» Provided records:
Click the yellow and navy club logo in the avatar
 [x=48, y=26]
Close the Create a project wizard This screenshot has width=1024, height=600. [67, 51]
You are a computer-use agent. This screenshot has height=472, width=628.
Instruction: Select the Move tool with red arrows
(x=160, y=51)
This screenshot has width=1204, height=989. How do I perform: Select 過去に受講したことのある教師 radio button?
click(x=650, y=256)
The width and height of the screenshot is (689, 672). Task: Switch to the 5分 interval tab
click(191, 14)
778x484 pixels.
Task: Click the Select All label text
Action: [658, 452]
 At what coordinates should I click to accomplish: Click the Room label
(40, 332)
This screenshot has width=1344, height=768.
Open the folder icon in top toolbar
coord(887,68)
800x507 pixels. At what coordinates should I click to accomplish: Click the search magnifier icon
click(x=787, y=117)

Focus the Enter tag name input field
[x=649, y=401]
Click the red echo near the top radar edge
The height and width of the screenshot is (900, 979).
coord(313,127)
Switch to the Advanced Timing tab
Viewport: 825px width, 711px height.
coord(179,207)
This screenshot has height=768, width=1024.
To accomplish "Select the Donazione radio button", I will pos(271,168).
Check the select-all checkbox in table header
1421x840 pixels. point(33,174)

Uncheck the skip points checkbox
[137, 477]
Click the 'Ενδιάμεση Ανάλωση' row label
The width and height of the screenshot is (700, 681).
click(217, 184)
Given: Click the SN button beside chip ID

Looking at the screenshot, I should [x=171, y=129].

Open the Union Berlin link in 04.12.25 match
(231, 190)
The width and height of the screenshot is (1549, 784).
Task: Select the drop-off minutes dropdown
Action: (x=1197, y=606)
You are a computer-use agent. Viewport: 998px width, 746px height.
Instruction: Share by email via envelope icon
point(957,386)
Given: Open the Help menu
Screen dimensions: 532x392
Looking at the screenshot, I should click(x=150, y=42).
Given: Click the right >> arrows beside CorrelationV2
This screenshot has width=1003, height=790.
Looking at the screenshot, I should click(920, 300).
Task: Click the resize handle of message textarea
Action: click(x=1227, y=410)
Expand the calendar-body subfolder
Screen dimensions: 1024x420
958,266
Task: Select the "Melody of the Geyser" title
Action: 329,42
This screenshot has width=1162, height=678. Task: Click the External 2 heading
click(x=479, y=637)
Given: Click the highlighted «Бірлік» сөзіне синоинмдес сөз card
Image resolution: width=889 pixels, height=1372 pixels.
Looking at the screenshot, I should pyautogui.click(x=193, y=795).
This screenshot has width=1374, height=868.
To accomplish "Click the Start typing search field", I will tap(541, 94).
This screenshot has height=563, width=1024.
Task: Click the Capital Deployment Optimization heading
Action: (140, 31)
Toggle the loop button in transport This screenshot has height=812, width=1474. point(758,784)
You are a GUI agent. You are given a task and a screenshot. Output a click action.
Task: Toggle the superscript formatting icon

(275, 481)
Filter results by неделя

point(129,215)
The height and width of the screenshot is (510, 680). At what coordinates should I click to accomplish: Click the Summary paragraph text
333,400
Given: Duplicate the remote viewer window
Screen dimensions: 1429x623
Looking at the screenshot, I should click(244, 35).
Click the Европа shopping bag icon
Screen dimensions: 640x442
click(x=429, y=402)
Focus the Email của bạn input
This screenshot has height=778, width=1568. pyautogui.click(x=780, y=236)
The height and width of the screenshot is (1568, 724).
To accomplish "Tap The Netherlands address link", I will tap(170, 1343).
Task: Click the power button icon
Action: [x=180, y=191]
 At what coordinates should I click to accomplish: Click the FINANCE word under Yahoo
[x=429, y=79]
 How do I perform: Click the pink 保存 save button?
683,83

» What you should do:
The lines to copy are those above that contain "computer".

» Response to this task:
You are a computer-use agent. This screenshot has height=472, width=628.
You are a computer-use agent. Viewport: 998px width, 746px height.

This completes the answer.